Bullock Pushes Montana Legislature To Fund Optional Public Preschool
Publicly funded preschool is again up for debate in the state Legislature. Gov. Steve Bullock is pushing for more than $20 million to fund optional public pre-k for 4-year-olds. Bullock is also asking for $8 million to pay for preschool for Head Start programs and private providers.
This is the last chance for Bullock to pass one of the top priorities of his administration before he terms out of office in 2020.
Although the two-term Democrat claimed a victory in the 2017 session with $6 million going to a pilot preschool program, Montana remains one of about half a dozen states in the country without an established state-funded program.
Bullock highlighted his policy goal in his 2019 State of the State address.
“Let's provide kids and families in rural and urban areas access to high quality, voluntary, affordable options. The future leaders of our state deserve no less.”
Bullock’s latest proposal would allow school districts to offer kids 4-years-old enrollment in half-time preschool. The administration's budget and program planning office assumes that if this program was enacted, about 40 percent of eligible kids in Montana would enter the program, during its first year. That amounts to more than 2,000 children.
“We are never going to get to a place where Montana has a holistic, quality education system until we have real public preschool,” says Rep. Casey Schreiner, the Democratic Minority Leader from Great Falls. He’s carrying the governor’s education funding bill the House, which includes the preschool program.

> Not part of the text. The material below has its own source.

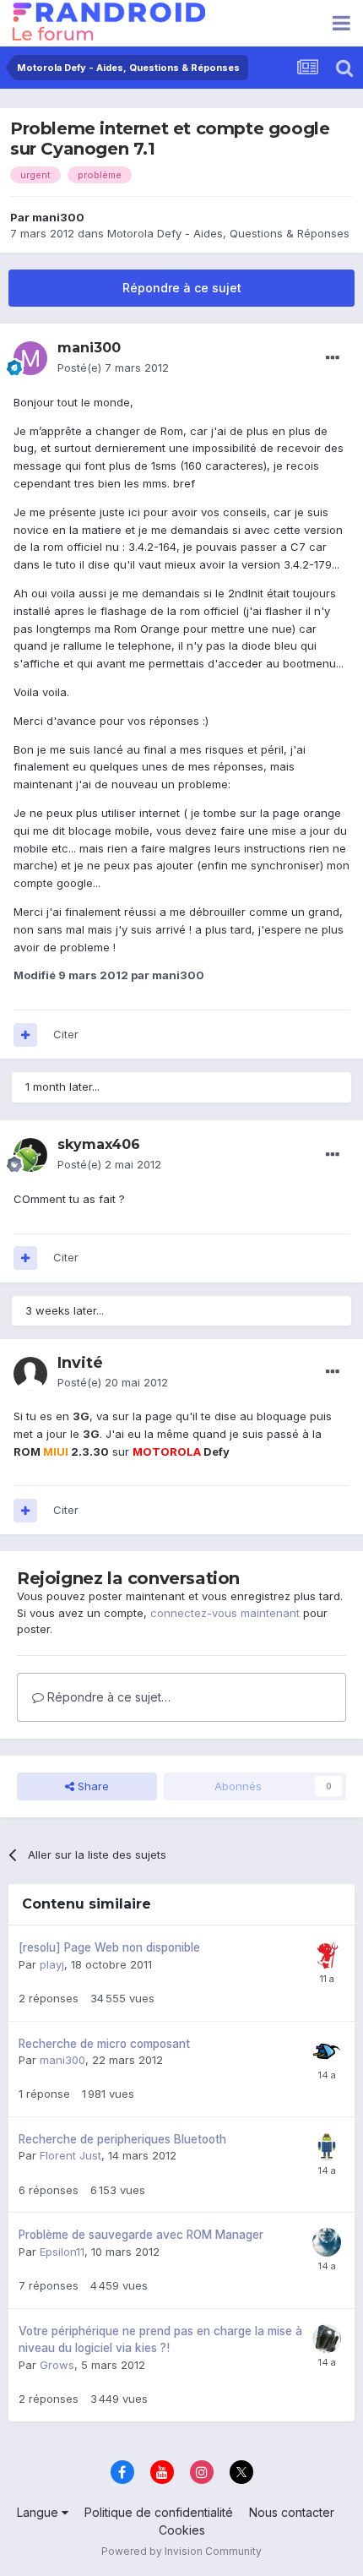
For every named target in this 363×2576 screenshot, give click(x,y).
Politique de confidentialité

“I think it’s a popular notion around Montana," says Schreiner. "I think most Montanans know it's common sense for us to do this. I just think for whatever reason this body has not pulled the trigger. I have a lot of faith this session that we’re going to pull this off.”
While there is some bipartisan support to provide state funding for preschool, Republicans have their own plan to get that done.
Rep. Eric Moore is a Republican from the Miles City area.
“Preschool's very controversial because a lot of people when they first hear it they think government subsidized daycare and that is absolutely not what we’re after.”
He says he plans to introduce a bill, likely next month, to create a new optional preschool program for the state.
“So my proposal is going to be based on what they do in Alabama. It’s going to be a separate agency with a cabinet-level position that reports to the governor. And it’s going to a block grant, school choice, money-follow-the-student model, where K-12 districts, existing Head Start programs and private providers will be eligible.”
Moore says a dollar figure on the block grant funding for his idea hasn’t been set, but it will likely be lower than what Gov. Bullock is asking for his proposal.
Some Republican legislators are skeptical about state-funded preschool, arguing that early childhood development is up to parents.
However, Republican Rep. Bruce Grubbs from Bozeman says he sees an appetite for a preschool program as long as it’s optional and continues to allow private providers.
Grubbs sits on the House Education Committee. He says the preschool issue this session will likely come down to what it should look like in Montana, not if the state should have a preschool program.
“I think for most of the legislators I’ve talked to, it’s how is it going to look. It depends on budget, a lot of it.”
According to a 2017 report from researchers at the Brookings Institution and more than half a dozen universities, there is convincing evidence showing that children attending public school pre-k programs are more ready to enter the school system than children who did not attend pre-k.
However, it also says there’s too little research to say whether or not there are long-term positive or negative impacts for early pre-k programs.
Researchers concluded that “implementation of scaled-up pre-k programs is in order as long as the implementation is accompanied by rigorous evaluation of impact."
The study also says pre-k programs are not all equally effective. Debate about potential programs in Montana will likely continue throughout the session.